Data warehouses are growing out of proportion, leading to the shift of moving from on-prem to cloud based data warehouses and unstructured datalakes. Generating insights from this data, requires running of parallel complex algorithms. With this ever increasing vast volume of data, it is a challenge for a data manager to maintain a robust workflow management system with existing methods. Apache Airflow is an open-source computational orchestrator that allows to author, schedule and monitor workflows. A workflow is represented as Directed Acyclic Graphs (DAGs) which are a collection of different tasks. These tasks are the compute steps that can run in sequence (task dependency) or in parallel (branching). Different coding operators which may also have other programming languages wrapped within them allow flexible development of DAGs. The web server enables easy management and code visualization. With Docker, Airflow can be set up as a cluster using kubernetes. Using Google Composer inside Google Cloud Platform, we have set-up multiple end-to-end Airflow pipelines. The pipelines connect to 3rd-party data warehouses and extract all the required data. The extracted data is stored on Cloud utilizing the unlimited storage capability which is then consolidated and transformed to be consumption ready.

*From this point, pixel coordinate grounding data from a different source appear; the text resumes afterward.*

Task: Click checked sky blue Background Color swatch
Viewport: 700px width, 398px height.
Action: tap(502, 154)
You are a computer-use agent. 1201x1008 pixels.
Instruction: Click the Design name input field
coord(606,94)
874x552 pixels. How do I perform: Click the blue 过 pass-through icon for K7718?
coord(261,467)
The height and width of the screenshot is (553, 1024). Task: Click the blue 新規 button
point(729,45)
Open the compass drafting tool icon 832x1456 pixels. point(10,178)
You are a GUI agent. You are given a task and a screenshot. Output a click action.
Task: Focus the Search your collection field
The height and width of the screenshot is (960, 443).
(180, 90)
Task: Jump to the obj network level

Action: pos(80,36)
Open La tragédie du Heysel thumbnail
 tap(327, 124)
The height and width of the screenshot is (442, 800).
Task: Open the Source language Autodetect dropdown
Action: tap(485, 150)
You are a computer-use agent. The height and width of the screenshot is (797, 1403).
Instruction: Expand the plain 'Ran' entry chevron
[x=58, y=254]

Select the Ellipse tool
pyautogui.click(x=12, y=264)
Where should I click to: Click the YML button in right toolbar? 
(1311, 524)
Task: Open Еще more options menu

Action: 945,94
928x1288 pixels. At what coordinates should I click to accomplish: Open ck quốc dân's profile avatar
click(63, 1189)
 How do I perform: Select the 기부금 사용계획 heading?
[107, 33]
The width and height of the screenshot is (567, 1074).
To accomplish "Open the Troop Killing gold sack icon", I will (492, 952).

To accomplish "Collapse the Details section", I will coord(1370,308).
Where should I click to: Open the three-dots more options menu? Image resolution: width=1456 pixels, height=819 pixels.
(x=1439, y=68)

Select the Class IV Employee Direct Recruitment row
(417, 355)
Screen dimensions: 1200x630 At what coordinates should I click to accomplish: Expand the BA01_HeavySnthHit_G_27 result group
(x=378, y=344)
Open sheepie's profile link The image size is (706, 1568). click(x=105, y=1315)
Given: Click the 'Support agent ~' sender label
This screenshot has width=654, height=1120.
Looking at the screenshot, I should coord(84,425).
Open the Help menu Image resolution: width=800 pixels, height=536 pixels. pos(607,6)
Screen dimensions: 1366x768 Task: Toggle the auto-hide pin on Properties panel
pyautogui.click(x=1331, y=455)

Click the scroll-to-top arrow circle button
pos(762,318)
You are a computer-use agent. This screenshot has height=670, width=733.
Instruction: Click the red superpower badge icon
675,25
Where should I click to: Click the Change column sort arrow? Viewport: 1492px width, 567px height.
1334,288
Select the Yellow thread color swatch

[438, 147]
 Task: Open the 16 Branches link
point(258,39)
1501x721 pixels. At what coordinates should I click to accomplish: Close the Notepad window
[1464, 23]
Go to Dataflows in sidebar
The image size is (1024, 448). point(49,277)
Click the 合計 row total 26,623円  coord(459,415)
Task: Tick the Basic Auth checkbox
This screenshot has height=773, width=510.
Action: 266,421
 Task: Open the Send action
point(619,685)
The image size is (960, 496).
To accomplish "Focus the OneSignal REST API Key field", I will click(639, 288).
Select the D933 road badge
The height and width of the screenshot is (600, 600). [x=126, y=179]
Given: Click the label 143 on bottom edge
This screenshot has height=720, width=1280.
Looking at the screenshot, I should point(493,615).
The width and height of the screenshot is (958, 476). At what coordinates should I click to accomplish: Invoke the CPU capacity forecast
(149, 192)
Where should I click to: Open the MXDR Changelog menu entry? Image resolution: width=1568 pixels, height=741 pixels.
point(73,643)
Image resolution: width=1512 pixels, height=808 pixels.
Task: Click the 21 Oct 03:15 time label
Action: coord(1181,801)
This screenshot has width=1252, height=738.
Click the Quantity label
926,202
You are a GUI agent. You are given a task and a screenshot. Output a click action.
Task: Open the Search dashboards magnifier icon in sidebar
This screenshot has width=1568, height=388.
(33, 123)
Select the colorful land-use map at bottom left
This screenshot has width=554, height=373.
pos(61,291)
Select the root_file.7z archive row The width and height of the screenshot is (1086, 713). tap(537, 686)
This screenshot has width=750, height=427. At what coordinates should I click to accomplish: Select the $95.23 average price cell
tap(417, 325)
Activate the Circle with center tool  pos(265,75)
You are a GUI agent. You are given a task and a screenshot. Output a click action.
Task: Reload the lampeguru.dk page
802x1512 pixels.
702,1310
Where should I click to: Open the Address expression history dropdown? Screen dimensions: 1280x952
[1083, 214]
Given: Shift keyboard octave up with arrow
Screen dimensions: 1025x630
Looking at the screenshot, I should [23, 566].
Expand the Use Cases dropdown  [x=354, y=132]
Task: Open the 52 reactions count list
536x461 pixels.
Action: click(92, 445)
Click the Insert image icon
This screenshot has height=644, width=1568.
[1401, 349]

Post that, it is ingested in Cloud Storage using different RESTful APIs. Internal retry mechanisms have been setup for known exceptions along with auto load balancing to use the computational capacity of Cloud environment. Alert mechanisms have been set up to notify the data managers upon completion of job or report unknown errors, if any. Schedule to run every fortnight, the DAGs perform ETL operations to ingest nearly 50 million records for different datatypes including Field, Well, Wellbore, Completions, Perforations, Documents and Log files. The orchestration has resulted in 64% reduction in overall man-days effort and up to 95% in some cases making them highly re-usable.